Columns, Opinion

CHISTYAKOV: On Friendships

I have heard many times that the people you meet in college will be your friends for life.

When I was 17, just beginning to apply to colleges, this statement seemed ridiculous. I had my friends for life right at my high school. I would hang out with them every day at school, and then I would see them on the weekends. I could not fathom ever ending this pattern. To my disappointment, many of my closest friends ended up picking schools very far from me, even some as far away as Israel.

The reality for a number of college students is that their close friends will not end up at the same college as them, let alone in the same city. College is all about branching out and experiencing new things, and inevitably this includes making a new group of friends.

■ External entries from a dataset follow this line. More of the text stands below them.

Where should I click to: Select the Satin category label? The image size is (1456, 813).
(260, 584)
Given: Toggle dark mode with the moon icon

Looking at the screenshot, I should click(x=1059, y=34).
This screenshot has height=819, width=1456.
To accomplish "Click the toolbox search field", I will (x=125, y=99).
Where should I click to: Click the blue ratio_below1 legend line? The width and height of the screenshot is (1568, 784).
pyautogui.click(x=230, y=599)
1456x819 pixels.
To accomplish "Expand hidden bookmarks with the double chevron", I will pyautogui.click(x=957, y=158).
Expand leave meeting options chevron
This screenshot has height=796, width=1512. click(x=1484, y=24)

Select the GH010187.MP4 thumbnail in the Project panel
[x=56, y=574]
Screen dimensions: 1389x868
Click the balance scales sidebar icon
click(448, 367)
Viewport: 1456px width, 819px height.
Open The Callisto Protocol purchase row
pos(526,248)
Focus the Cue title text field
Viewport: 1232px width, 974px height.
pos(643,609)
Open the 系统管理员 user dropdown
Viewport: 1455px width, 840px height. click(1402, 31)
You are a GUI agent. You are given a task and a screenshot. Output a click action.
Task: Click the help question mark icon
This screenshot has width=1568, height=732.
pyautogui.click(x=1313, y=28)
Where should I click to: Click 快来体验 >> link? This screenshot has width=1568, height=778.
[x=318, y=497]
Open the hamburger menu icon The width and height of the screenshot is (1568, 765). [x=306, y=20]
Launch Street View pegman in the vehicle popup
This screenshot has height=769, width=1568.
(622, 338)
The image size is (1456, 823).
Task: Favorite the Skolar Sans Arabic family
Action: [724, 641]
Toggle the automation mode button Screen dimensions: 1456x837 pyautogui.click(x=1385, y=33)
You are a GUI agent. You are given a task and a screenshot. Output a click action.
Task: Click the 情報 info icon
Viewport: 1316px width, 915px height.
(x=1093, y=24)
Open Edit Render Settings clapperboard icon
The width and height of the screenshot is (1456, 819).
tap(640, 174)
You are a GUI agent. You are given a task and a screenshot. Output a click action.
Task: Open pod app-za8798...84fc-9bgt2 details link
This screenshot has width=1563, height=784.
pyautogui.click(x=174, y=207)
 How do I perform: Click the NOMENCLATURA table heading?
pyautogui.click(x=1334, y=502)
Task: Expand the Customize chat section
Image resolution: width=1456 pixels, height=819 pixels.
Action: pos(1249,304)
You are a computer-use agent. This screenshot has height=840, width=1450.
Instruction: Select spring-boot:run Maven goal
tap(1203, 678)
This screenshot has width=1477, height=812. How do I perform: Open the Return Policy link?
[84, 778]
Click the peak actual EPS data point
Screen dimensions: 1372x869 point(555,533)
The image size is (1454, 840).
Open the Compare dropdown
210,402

It starts to become difficult when your two social groups — the friends you have back at home and the friends you’ve made at college — conflict with one other. When you’re talking to a group of new people and a friend from home suddenly calls, do you answer? Do you keep socializing and working on the relationships you have at college? What happens when your high school friends are having a difficult time in college? Do you let them cling to you and hold you back from making friends? Do you completely stay out of contact with your old friends with the hope that you will make even better friends at college?

Relationships are hard to develop and even harder to keep. Your friends from high school have stuck with you — from tests, to AP classes, to homecoming, to after prom and graduation. No one should simply dismiss the people he or she spent time with in high school. Although you might meet cooler people in college, they won’t know you as well as your old friends know you.

For those times when you get sad or homesick, calling on your high school friends will definitely make you feel better. And when your high school friends call or text you asking for some comforting words, it’s best to do whatever you can to make them feel better. Although there may be many miles between you and your closest friends, that’s no reason to push them away or ignore the years of friendship you shared with them.

But long distance friendships do have their limits. It’s very important to meet new people while in college, and it’s important to know that your old friends are trying to do the same. Calling them too frequently will not only keep you from making new friends, it will make you seem annoying. Being clingy isn’t good for any friendship, really, but especially long distance ones.

The most important lesson I have learned about friendships in college is that if you don’t open up about yourself, no one will truly know who you are. There are things that many of us tend to hide from people that we meet in order to make ourselves seem like better, cooler people, but these things can’t be hidden from the people we live with. When I feel homesick or upset, instead of relying on one of my friends back in California, I make sure to find someone on my floor to talk to. Not only does this foster relationships on the floor, but it also helps me communicate my feelings and eventually find a realistic solution. When I call my friends at home, the conversation usually ends with them saying, “Just come back home! Come visit next weekend!” Visiting Los Angeles for a weekend is not a realistic solution to the problems I am facing in Boston.

Sometimes, relying on my friends back home is not the best problem solving mechanism. The best solution available for myself and for other freshmen is clear: find your solid group of friends right here in Boston. This will not only help you root yourself in Boston University, but it will also provide you with a support group for the next four years.